_PAGE EXCERPT:_
Mitigating System Performance Indicator (MSPI) - The inspectors reviewed the licensees procedures and methods for compiling and reporting the PIs listed below, including the Reactor Oversight Program MSPI Basis Document for Catawba. The inspectors reviewed the raw data for the PIs listed below for the period of October 1, 2006, through September 30, 2008. The inspectors also independently screened Technical Specification Action Item Logs, selected control room logs, work orders and surveillance procedures, and maintenance rule failure determinations to determine if unavailability/unreliability hours were properly reported. The inspectors compared the licensees raw data against the graphical representations and specific values contained on the NRCs public web page for the period of October 1, 2006, through September 30, 2008. The inspectors also reviewed the past history of PIPs for systems affecting the MSPI indicators listed below for any that might have affected the reported values.

  • Unit 2 Mitigating Systems Performance Index - Residual Heat Removal Safety System Functional Failures - The inspectors reviewed the Safety System Functional Failures Performance Indicator results for the period of October 1, 2007, through September 30, 2008, for Units 1 and 2. The inspectors reviewed licensee event reports, maintenance rule reports and selected work orders to ensure that any failure that prevented or could have prevented the fulfillment of a safety function in that period was identified and reported for the PI.
  • Unit 1 Safety System Functional Failures
  • Unit 2 Safety System Functional Failures

b. Findings

No findings of significance were identified.

4OA2 Identification and Resolution of Problems

.1 Daily Review

As required by Inspection Procedure 71152, Identification and Resolution of Problems, and in order to help identify repetitive equipment failures or specific human performance issues for follow-up, the inspectors performed screening of items entered into the licensees corrective action program. This was accomplished by reviewing copies of PIPs, attending some daily screening meetings, and accessing the licensees computerized database.

_SOURCE DATA:_

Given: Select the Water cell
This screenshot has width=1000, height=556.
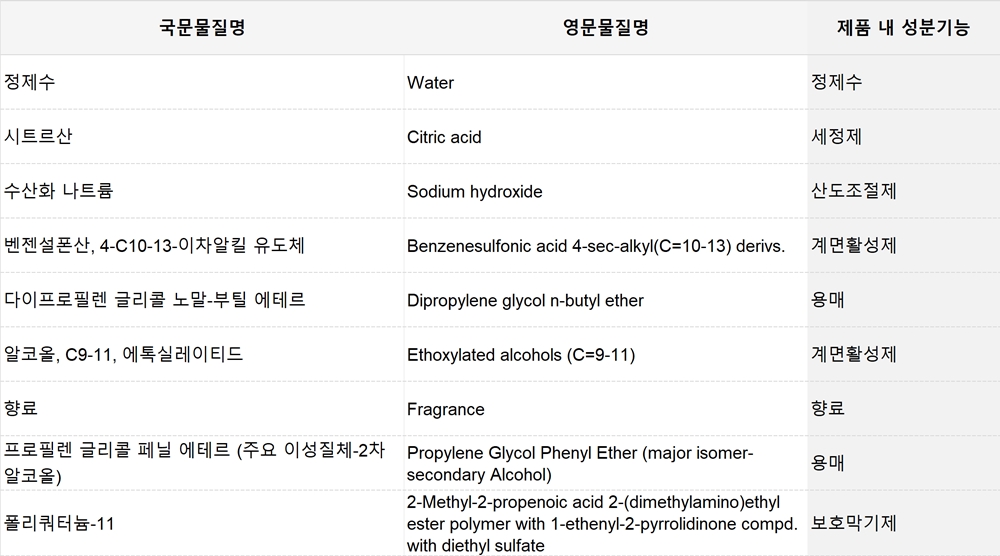Looking at the screenshot, I should coord(605,82).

_EXERCISE:_
Copy the inspection report word for word from "As required by" to "licensees computerized database.".

_SOLVED EXERCISE:_
As required by Inspection Procedure 71152, Identification and Resolution of Problems, and in order to help identify repetitive equipment failures or specific human performance issues for follow-up, the inspectors performed screening of items entered into the licensees corrective action program. This was accomplished by reviewing copies of PIPs, attending some daily screening meetings, and accessing the licensees computerized database.